(Extracted material)
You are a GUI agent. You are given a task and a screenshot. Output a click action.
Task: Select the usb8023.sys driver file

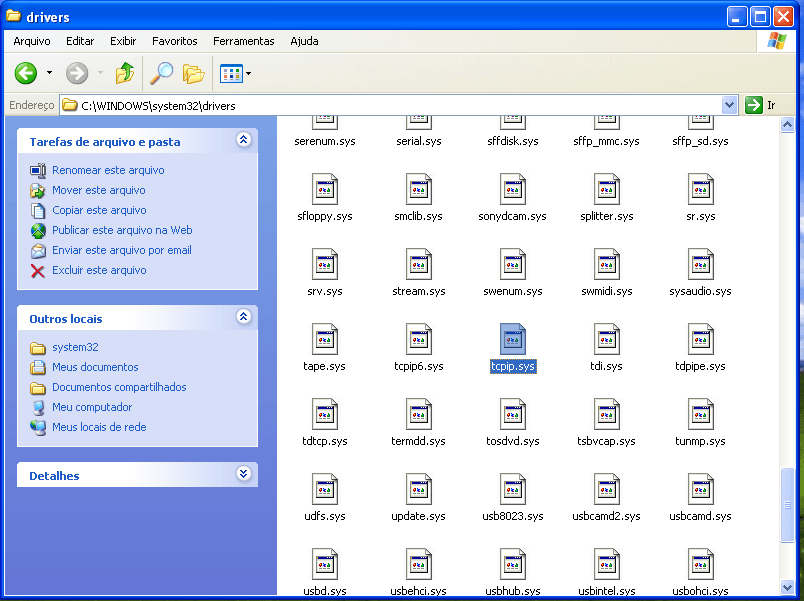click(x=513, y=490)
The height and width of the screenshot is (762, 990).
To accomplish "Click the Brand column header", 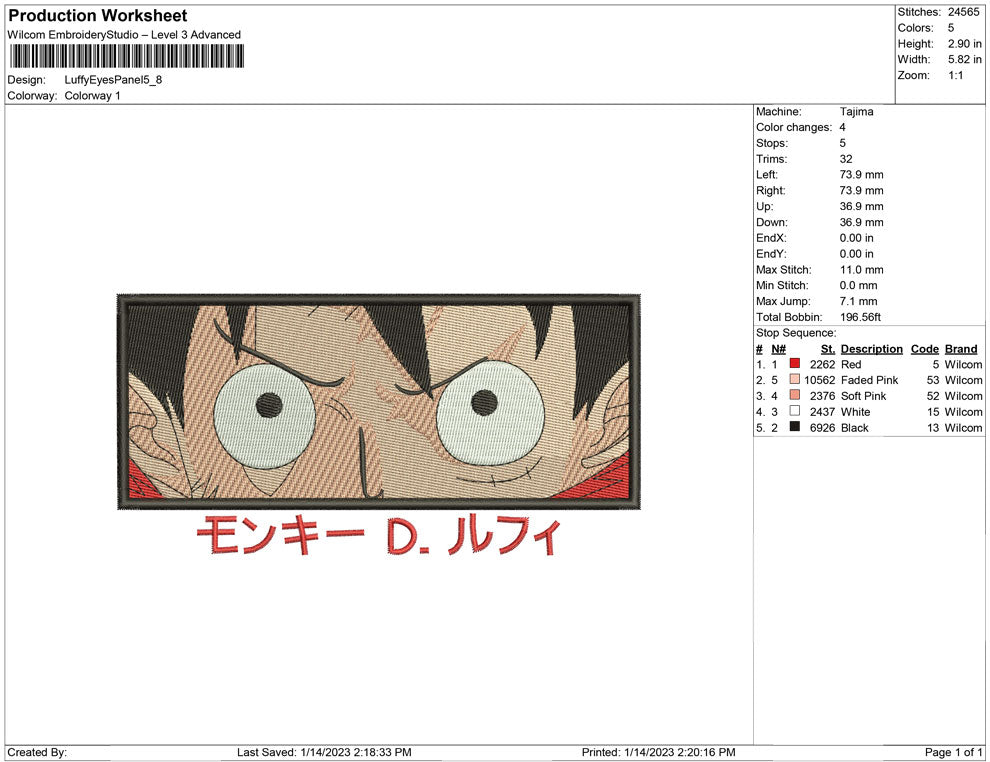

(Prompt)
Only one thing is required: an exact printout of the lines from the line containing "Task: Select the usb8023.sys driver file" through the last line of the records, pictures excluded.

(Reply)
Task: Select the usb8023.sys driver file

click(x=513, y=490)
The height and width of the screenshot is (762, 990).
To accomplish "Click the Brand column header", 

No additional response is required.